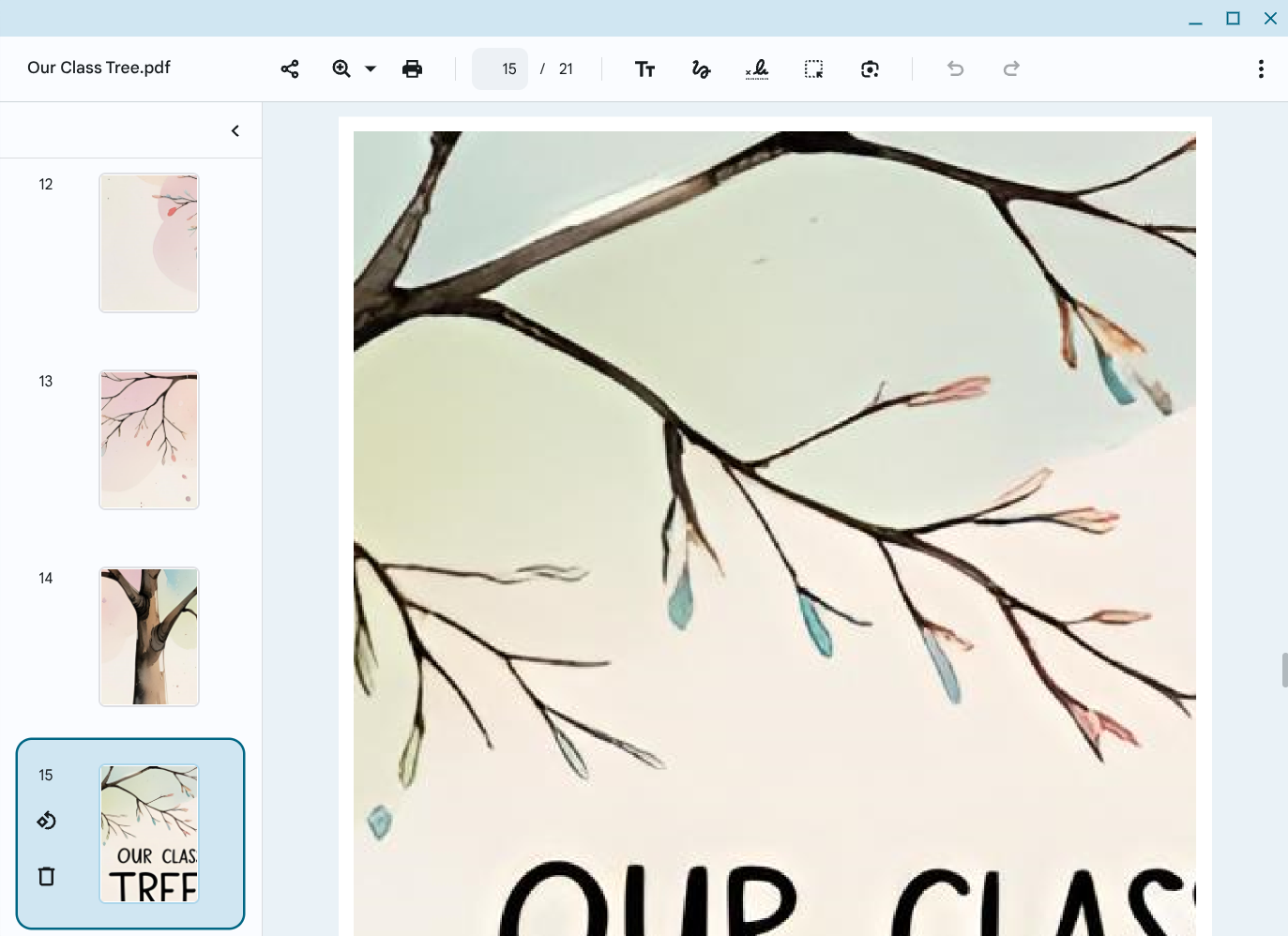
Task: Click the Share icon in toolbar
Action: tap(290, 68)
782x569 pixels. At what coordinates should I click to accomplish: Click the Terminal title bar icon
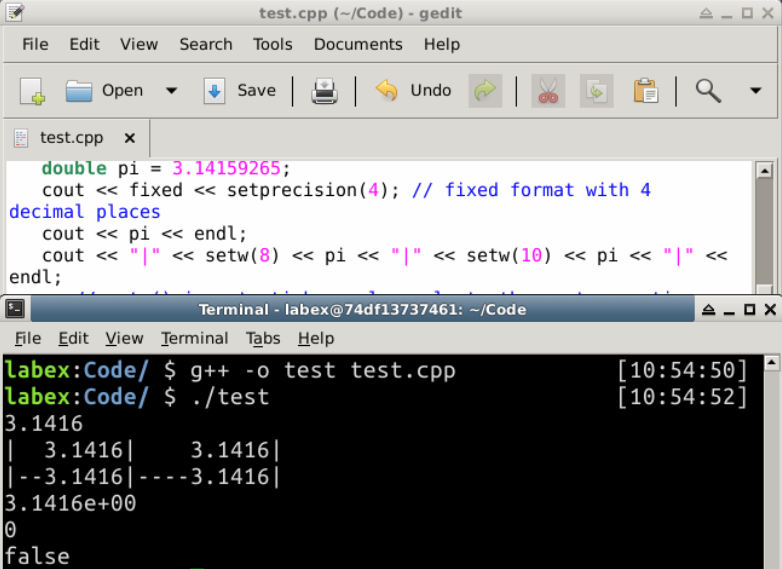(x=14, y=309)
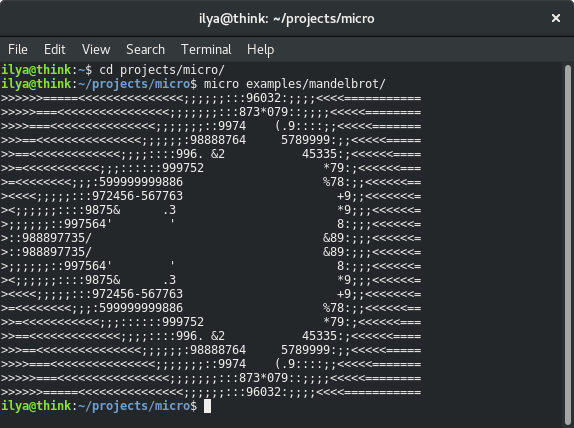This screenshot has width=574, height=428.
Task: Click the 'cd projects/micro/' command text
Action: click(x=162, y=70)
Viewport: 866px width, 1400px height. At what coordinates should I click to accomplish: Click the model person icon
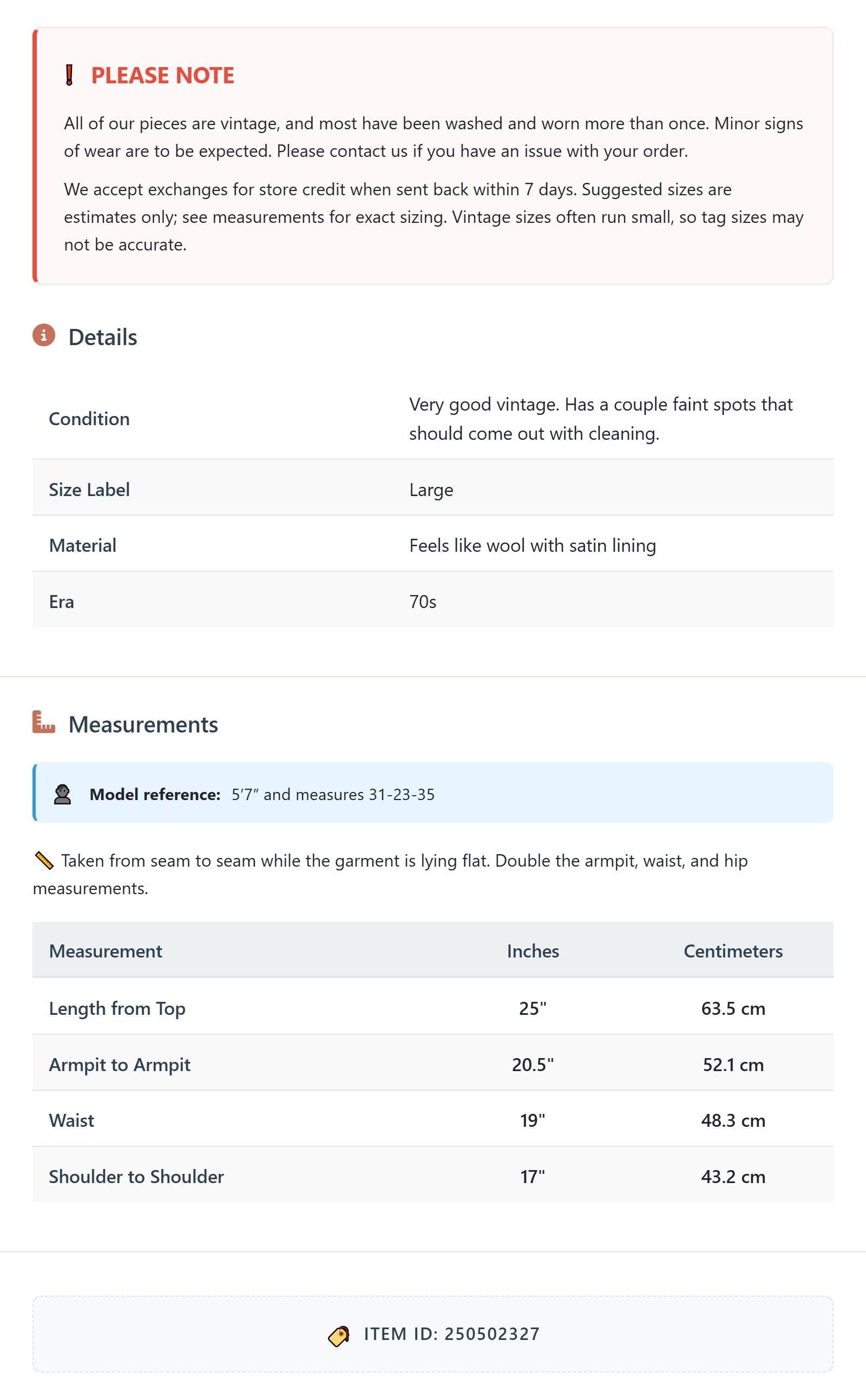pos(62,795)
• • •
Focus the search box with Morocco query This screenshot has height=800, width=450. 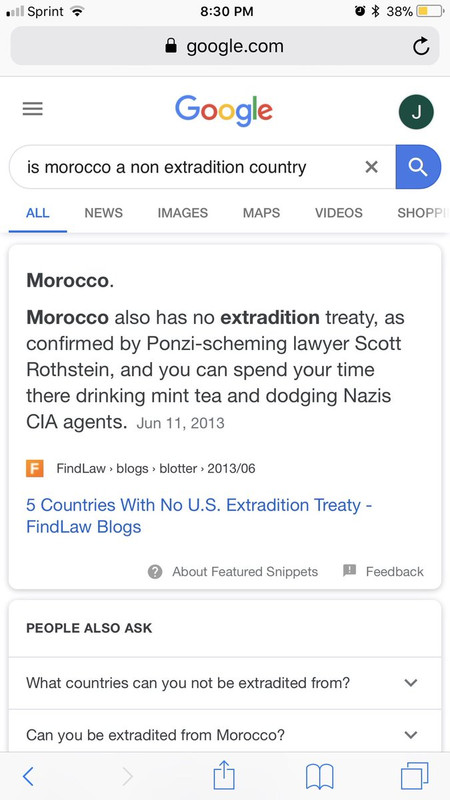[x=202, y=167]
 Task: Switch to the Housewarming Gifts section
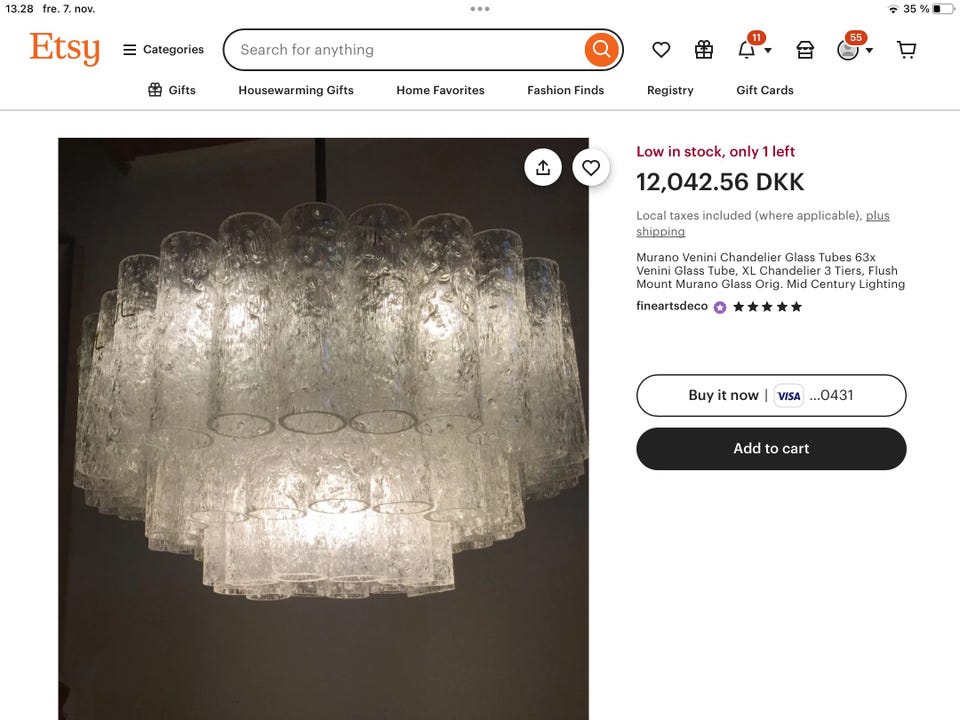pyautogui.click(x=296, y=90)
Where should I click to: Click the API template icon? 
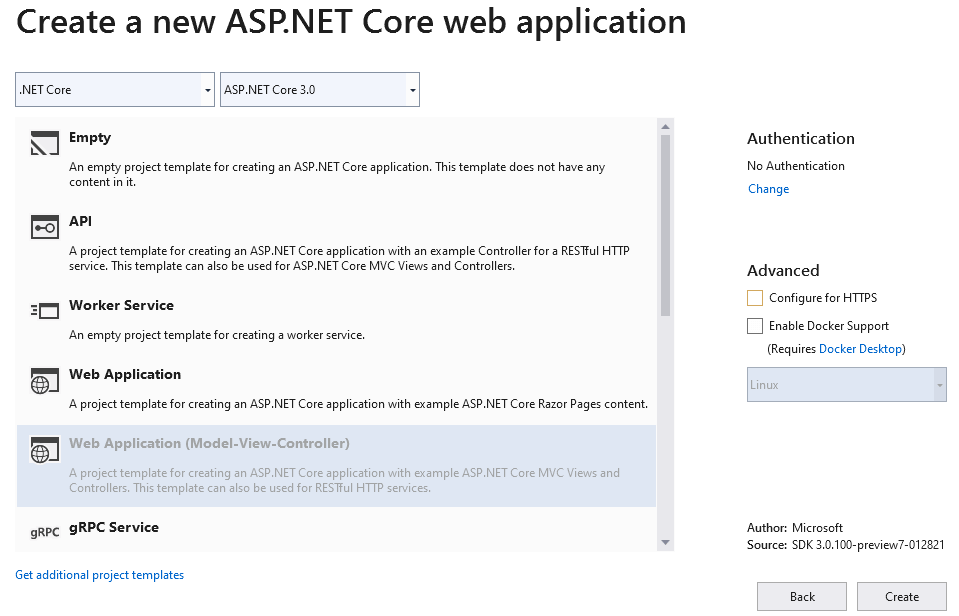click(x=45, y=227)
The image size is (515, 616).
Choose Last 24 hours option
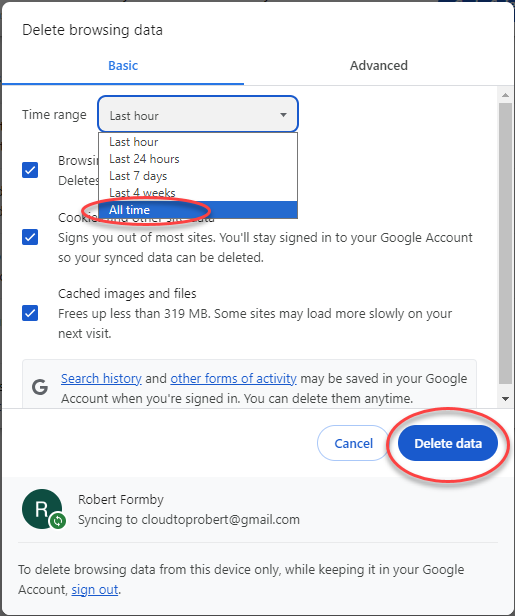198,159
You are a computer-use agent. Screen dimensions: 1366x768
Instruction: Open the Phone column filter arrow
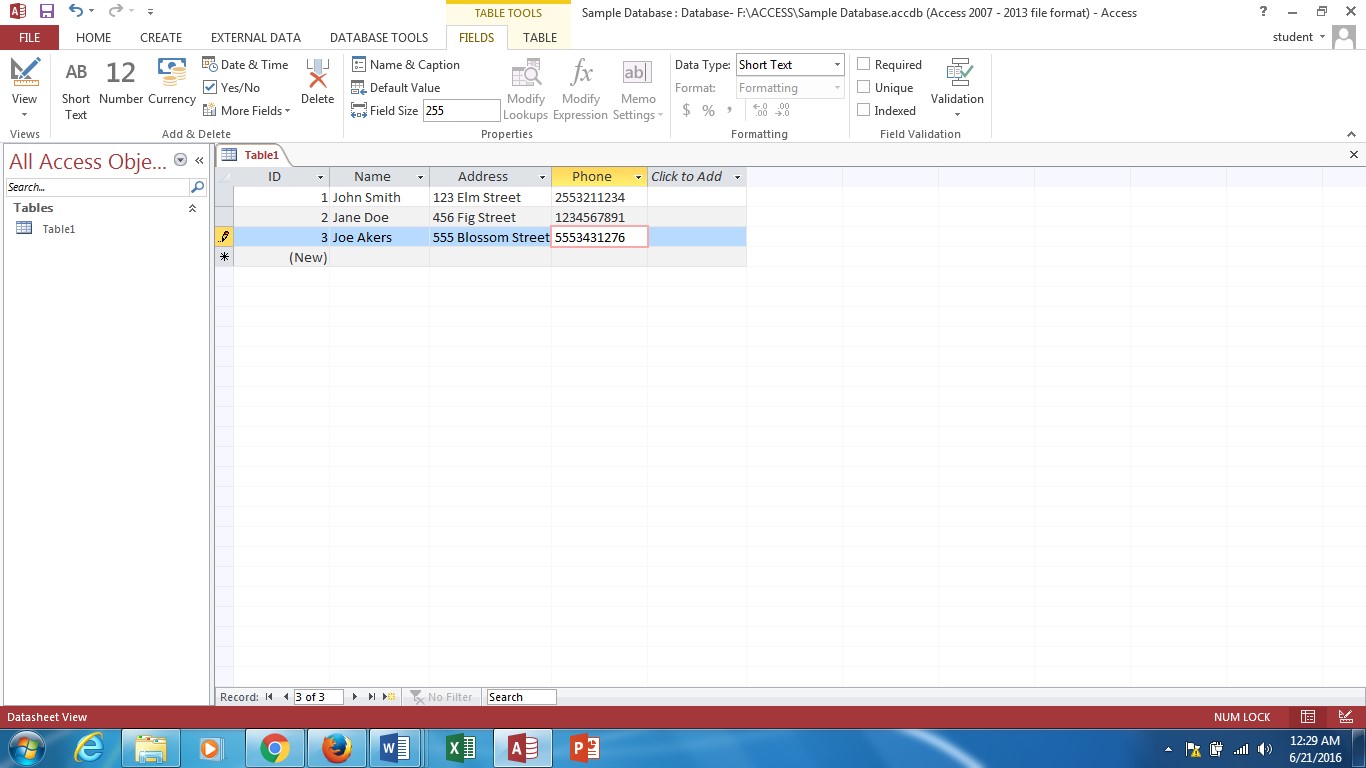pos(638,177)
• • •
▶ [Task details]: Find where the line with "Task: Switch to" sits in the material above and where the line with "You are a computer-use" sits. Set down exactly the lines from the first to the second, both included and nothing else, without pictures.

▶ [Expected answer]:
 Task: Switch to the Housewarming Gifts section
pyautogui.click(x=296, y=90)
Where should I click to: Click the API template icon? 
click(x=45, y=227)
The image size is (515, 616).
Choose Last 24 hours option
198,159
You are a computer-use agent. Screen dimensions: 1366x768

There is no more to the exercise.